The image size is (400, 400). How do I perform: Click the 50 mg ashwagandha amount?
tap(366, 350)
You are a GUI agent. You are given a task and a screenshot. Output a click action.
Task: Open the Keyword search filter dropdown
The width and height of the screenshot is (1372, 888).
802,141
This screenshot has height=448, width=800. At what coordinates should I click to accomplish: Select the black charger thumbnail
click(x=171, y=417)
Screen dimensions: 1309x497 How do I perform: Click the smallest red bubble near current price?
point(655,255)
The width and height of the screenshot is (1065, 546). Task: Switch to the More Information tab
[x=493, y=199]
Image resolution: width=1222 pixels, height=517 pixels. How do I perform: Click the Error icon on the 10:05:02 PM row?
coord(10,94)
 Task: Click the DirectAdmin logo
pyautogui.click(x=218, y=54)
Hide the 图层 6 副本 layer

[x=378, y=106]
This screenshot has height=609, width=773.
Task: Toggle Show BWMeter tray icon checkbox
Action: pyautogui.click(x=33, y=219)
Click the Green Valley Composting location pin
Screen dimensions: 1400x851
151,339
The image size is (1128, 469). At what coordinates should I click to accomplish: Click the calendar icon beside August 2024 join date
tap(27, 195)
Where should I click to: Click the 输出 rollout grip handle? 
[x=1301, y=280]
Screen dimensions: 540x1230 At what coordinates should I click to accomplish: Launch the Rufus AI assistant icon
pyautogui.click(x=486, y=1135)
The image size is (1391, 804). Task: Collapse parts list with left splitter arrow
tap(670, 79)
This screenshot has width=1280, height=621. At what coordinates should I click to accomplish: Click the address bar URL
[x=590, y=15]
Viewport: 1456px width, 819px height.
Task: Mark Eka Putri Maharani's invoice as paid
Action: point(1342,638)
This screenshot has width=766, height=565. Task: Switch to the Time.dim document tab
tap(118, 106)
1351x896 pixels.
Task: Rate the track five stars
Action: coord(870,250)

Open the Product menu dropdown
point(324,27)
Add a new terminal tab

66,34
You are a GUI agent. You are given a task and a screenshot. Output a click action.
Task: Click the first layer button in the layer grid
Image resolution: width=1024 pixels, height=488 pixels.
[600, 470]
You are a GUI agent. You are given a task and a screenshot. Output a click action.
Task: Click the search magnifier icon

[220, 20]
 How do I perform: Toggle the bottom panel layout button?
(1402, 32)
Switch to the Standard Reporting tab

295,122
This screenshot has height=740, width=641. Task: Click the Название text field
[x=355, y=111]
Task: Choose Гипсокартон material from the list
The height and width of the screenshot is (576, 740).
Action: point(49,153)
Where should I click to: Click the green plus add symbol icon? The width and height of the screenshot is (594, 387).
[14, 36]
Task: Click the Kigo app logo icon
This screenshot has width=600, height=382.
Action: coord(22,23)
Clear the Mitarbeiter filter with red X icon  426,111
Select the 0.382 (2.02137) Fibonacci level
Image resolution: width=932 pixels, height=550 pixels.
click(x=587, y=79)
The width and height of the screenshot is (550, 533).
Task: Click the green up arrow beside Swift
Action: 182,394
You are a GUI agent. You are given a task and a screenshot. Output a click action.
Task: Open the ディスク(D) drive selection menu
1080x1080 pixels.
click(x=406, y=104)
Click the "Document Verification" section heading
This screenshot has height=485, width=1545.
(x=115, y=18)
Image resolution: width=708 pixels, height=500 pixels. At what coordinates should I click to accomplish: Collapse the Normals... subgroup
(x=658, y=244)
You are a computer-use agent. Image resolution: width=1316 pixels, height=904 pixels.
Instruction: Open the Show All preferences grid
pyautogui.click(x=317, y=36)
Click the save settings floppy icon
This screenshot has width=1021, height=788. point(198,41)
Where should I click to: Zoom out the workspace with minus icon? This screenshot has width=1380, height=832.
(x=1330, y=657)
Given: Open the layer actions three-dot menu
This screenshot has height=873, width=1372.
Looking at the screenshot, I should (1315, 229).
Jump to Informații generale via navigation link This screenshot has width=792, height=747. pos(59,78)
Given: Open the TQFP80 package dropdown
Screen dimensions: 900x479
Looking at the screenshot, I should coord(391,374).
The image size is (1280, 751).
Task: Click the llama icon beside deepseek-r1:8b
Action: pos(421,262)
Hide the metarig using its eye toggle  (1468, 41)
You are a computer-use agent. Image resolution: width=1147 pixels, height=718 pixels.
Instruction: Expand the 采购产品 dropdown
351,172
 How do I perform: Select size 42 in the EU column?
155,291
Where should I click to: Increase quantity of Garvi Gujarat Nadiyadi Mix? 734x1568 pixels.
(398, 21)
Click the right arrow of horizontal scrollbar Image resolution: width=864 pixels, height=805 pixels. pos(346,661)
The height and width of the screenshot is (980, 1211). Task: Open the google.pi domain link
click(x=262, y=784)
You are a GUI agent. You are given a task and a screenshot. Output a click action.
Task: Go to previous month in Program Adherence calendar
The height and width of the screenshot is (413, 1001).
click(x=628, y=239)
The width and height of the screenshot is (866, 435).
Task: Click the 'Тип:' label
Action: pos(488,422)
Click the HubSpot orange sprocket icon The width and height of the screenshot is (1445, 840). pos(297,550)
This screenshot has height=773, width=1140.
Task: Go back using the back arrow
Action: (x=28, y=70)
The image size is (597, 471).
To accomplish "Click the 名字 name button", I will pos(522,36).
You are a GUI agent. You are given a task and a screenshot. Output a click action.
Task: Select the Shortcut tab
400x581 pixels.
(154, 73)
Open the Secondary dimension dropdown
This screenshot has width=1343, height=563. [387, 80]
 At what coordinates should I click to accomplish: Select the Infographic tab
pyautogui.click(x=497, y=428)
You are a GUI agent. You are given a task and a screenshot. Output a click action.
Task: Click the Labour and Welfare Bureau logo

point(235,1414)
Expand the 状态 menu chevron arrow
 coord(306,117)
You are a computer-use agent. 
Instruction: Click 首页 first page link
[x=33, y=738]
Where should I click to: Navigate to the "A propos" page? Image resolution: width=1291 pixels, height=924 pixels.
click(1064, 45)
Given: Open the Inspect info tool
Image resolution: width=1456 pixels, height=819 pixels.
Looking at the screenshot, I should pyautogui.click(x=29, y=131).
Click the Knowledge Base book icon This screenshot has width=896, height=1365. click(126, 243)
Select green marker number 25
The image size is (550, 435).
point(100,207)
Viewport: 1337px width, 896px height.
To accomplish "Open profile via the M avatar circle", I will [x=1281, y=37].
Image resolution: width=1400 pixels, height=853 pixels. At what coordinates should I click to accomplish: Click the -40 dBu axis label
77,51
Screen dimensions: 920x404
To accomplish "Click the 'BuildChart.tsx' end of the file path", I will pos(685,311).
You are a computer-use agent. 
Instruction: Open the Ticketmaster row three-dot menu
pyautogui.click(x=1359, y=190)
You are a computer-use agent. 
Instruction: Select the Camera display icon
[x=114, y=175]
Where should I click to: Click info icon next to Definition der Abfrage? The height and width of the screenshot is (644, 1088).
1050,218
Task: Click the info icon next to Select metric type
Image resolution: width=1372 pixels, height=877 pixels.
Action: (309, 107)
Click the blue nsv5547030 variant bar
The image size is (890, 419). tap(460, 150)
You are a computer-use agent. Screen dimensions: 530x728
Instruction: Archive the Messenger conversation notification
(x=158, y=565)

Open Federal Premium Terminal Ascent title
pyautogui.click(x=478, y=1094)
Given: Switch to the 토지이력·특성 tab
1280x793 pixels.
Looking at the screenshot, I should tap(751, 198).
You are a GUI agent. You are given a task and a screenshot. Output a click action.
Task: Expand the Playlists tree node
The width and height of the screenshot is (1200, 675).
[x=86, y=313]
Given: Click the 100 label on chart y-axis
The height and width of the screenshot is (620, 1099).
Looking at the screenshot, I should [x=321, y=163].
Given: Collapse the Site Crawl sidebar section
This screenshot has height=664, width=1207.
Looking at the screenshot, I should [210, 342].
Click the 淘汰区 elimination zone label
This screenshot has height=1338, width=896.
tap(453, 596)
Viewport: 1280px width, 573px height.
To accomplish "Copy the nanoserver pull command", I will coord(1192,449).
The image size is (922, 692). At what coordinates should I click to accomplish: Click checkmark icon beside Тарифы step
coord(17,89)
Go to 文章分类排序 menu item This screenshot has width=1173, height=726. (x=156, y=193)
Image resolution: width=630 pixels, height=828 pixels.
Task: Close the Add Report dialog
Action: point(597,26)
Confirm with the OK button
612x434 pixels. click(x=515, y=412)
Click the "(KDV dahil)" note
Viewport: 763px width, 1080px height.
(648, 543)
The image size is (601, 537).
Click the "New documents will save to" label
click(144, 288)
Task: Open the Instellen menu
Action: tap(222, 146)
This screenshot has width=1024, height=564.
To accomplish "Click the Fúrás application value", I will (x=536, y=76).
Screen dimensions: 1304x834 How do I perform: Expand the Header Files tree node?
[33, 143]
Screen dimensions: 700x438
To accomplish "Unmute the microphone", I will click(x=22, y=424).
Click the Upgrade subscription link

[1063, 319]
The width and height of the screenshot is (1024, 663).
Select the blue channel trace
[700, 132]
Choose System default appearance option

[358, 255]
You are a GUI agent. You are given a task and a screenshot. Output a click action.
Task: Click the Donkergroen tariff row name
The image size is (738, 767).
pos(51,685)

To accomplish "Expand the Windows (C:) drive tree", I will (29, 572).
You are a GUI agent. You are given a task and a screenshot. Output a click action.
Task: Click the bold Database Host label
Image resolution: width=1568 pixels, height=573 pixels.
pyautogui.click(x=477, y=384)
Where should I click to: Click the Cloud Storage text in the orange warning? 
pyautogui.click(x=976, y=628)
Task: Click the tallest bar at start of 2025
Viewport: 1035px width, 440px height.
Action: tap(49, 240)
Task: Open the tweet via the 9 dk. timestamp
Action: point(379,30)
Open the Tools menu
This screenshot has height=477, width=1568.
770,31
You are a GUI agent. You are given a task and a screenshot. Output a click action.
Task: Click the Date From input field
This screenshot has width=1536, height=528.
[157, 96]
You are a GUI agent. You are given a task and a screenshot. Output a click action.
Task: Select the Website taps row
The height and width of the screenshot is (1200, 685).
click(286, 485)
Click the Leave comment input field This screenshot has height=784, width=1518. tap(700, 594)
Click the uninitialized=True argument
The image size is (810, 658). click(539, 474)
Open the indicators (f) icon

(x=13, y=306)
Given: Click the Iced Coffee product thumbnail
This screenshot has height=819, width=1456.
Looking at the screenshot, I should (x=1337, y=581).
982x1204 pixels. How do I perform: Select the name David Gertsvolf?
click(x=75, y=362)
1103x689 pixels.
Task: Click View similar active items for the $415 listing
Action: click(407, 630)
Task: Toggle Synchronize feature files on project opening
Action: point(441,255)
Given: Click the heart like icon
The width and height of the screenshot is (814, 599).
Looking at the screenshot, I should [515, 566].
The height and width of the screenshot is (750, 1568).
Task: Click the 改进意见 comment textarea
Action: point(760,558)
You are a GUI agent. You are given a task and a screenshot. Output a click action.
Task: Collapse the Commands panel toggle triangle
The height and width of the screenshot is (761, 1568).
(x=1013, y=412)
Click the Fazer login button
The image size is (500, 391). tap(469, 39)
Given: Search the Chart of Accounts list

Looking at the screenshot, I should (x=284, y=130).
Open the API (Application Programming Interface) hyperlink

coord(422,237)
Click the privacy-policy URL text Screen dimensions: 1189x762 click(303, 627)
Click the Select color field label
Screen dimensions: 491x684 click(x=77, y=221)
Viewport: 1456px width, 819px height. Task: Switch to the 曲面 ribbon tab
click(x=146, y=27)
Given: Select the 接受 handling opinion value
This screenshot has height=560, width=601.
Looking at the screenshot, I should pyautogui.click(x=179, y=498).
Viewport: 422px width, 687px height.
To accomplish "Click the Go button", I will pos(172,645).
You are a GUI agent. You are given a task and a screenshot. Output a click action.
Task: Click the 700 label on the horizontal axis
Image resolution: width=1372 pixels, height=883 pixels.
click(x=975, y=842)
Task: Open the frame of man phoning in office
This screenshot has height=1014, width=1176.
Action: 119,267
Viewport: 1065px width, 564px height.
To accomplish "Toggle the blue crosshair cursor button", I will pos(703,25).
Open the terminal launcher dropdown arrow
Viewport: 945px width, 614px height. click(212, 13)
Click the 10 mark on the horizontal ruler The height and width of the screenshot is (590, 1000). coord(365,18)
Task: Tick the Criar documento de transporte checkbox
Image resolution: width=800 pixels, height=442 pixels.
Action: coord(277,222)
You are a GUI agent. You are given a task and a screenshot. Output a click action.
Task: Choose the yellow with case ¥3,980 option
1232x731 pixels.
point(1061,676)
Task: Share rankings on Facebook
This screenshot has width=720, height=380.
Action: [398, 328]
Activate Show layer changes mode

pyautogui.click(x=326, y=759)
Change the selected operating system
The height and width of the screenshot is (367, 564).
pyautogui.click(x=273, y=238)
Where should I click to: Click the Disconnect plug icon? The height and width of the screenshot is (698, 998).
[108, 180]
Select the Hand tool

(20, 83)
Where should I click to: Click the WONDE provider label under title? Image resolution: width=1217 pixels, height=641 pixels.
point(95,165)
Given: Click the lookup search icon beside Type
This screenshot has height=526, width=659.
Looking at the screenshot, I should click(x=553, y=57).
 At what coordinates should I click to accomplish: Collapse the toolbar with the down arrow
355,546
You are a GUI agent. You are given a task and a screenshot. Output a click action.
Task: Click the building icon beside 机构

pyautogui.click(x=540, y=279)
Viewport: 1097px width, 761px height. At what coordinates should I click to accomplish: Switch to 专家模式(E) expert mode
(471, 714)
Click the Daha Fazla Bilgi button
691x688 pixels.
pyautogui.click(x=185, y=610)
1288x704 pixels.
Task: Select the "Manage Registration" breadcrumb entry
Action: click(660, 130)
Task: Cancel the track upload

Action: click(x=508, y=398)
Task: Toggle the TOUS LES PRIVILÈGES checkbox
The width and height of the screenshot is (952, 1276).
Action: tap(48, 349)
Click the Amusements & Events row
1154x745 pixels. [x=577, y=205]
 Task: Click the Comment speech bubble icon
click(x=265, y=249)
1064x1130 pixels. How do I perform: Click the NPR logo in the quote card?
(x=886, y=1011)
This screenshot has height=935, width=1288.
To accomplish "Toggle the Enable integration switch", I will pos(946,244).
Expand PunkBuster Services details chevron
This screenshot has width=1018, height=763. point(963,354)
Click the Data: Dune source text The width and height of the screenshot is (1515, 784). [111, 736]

**What this task involves:**
Rewrite the part of the entries above that starts with the line containing "Hide the metarig" and ends with the line containing "pyautogui.click(x=497, y=428)" as a numbered list, leaving out blank lines.

**Solution to this exercise:**
1. Hide the metarig using its eye toggle  (1468, 41)
2. You are a computer-use agent. Image resolution: width=1147 pixels, height=718 pixels.
3. Instruction: Expand the 采购产品 dropdown
4. 351,172
5.  How do I perform: Select size 42 in the EU column?
6. 155,291
7. Where should I click to: Increase quantity of Garvi Gujarat Nadiyadi Mix? 734x1568 pixels.
8. (398, 21)
9. Click the right arrow of horizontal scrollbar Image resolution: width=864 pixels, height=805 pixels. pos(346,661)
10. The height and width of the screenshot is (980, 1211). Task: Open the google.pi domain link
11. click(x=262, y=784)
12. You are a GUI agent. You are given a task and a screenshot. Output a click action.
13. Task: Go to previous month in Program Adherence calendar
14. The height and width of the screenshot is (413, 1001).
15. click(x=628, y=239)
16. The width and height of the screenshot is (866, 435).
17. Task: Click the 'Тип:' label
18. Action: pos(488,422)
19. Click the HubSpot orange sprocket icon The width and height of the screenshot is (1445, 840). pos(297,550)
20. This screenshot has height=773, width=1140.
21. Task: Go back using the back arrow
22. Action: (x=28, y=70)
23. The image size is (597, 471).
24. To accomplish "Click the 名字 name button", I will pos(522,36).
25. You are a GUI agent. You are given a task and a screenshot. Output a click action.
26. Task: Select the Shortcut tab
27. 400x581 pixels.
28. (154, 73)
29. Open the Secondary dimension dropdown
30. This screenshot has width=1343, height=563. [387, 80]
31.  At what coordinates should I click to accomplish: Select the Infographic tab
32. pyautogui.click(x=497, y=428)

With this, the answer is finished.